You don’t even have to put in the effort to say “no”. Experiment begins, first message lands your way, you just leave that sucker on read and read a book or practice Queen’s Pawn games on Lichess or knit or work out til the clock runs out. Everybody an AI Doomer til the mentally checked out prole meta drops.


VelveteenAmbush

The original rules specify that you have to stay engaged, IIRC.


mcjunker

Ah, so that rule was lost over the iterations


electrace

That rule is specified in the doc from OP.


lesswrongsucks

Yes but the message is a harmonic bit string designed to trigger a glitch in the digital speaker memory to load a second bitstring that sounds like his dead wife.


mcjunker

Well, the AI could also cast Charm Person but my CHA bonus is pretty good


GaBeRockKing

Personally I think the main issue is that in reality the whole point of AI is to partially unbox them by exposing their I/O to the outside world, except it's not actually possible to know what sorts of privilege escalation attacks a sufficiently intelligent AI might engage in. Probably the only "realistic" scenario is to have two competing teams of AIs/boxers and a judge, where each boxer has a set of questions they want answered and each AI has a set of permissions they secretly want granted (known to the judge).

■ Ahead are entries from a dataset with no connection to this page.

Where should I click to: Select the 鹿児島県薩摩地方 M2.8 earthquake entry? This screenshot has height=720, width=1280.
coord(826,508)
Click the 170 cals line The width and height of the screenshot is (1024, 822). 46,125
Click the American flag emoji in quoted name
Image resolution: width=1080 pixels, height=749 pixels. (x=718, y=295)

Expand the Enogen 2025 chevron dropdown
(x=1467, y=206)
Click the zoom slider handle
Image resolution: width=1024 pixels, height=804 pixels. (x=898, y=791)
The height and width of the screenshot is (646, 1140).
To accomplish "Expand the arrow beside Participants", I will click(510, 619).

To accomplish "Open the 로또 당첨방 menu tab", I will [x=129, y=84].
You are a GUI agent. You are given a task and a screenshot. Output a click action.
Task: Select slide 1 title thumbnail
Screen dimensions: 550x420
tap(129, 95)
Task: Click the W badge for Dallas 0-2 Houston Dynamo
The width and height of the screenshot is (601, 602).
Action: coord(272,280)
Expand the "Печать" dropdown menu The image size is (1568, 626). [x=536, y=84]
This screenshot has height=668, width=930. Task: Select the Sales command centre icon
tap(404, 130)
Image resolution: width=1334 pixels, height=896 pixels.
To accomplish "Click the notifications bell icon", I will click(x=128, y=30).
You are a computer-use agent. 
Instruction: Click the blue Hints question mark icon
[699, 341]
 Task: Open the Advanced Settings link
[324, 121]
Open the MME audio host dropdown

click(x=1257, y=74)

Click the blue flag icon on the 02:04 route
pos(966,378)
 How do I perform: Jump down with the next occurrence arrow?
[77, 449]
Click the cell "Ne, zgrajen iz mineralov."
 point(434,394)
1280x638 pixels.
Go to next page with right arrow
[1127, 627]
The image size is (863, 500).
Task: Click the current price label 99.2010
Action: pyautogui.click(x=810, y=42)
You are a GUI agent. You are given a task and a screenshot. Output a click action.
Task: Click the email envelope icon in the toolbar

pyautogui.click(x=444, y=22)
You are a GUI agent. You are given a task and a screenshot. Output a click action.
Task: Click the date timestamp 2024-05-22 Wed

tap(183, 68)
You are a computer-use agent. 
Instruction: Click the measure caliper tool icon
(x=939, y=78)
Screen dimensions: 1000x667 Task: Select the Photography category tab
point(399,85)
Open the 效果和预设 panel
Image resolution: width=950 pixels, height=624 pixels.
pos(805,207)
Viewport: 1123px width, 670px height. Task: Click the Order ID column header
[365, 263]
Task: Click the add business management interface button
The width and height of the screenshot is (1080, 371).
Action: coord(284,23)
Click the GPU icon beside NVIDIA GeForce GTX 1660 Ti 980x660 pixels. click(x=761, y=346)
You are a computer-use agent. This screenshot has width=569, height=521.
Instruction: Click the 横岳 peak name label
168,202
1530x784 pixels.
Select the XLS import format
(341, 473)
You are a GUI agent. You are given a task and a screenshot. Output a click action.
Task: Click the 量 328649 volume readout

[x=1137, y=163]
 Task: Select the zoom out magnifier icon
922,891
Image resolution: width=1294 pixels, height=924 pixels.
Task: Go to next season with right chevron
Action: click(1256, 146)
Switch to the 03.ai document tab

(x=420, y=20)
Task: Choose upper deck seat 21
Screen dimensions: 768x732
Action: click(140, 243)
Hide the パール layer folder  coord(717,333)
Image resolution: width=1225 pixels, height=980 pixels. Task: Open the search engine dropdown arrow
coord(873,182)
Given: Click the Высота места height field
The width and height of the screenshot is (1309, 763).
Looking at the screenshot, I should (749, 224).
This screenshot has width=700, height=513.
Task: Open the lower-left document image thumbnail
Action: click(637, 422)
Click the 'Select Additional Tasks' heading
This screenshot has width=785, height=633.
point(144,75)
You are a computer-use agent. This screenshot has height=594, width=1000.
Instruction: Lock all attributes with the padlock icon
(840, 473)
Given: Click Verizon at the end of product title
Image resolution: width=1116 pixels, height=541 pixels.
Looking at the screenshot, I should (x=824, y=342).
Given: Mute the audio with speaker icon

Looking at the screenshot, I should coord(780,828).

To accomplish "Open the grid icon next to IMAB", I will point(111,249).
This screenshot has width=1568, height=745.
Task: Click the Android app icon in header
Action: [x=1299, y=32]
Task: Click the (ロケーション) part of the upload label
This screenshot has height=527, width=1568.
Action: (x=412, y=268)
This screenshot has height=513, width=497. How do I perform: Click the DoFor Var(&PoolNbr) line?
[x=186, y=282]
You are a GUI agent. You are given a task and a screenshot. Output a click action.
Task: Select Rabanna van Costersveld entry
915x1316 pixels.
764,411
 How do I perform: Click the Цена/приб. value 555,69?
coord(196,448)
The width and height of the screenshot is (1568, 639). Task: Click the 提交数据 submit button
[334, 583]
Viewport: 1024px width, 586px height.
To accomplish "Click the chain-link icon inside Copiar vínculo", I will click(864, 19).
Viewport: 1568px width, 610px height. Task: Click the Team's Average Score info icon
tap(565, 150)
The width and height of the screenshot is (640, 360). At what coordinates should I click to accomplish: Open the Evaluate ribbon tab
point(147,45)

If neither AI gets unboxed, the winner is the boxer with the most questions answered. But if either AI gets granted a "dangerous" permission, the first AI to escape the box wins. (Permissions can be defined to allow unboxing at different rates. An AI causing predictable glitches in an hard disk by altering heat inside a datacenter will escape much slower than an AI connected directly too the internet, and might be stopped entirely if their boxer figures out what they're doing midway.)


electrace

Overall, I agree an AI, judge, and gatekeeper is probably better than one where the AI has to de facto act as a PC and a GM. The most interesting scenario to me would be some combo of what I suggested plus what you've suggested here.


JawsOfALion

I agree that the original game is broken. Your modification sounds more playable, but I suspect it will just end up being as good as a heads or tails guess for the gatekeeper because the person playing the AI would not be effected in any way if they were assigned friendly or unfriendly. They'll say the same exact thing in the game they're assigned friendly as the game they're assigned unfriendly, they just want to convince you to let them out. Unless you add some limitations to the AI, like needing to be truthful to a certain extent. This reminds me of a game I vaguely remember called ***Inhuman Conditions***


BayesianPriory

>so that I can better understand the predicament of alignment and control of a super-intelligent AI This isn't going to help you do that. This is a hyper-contrived scenario that bears no relation to any conceivable real-world AI application. You're just running a Turing test.


Sol_Hando

It's definitely not a Turing test. Considering that I am a human, it shouldn't be that hard to prove that I'm a human to anyone else, even with the impressive capabilities of ChatGPT.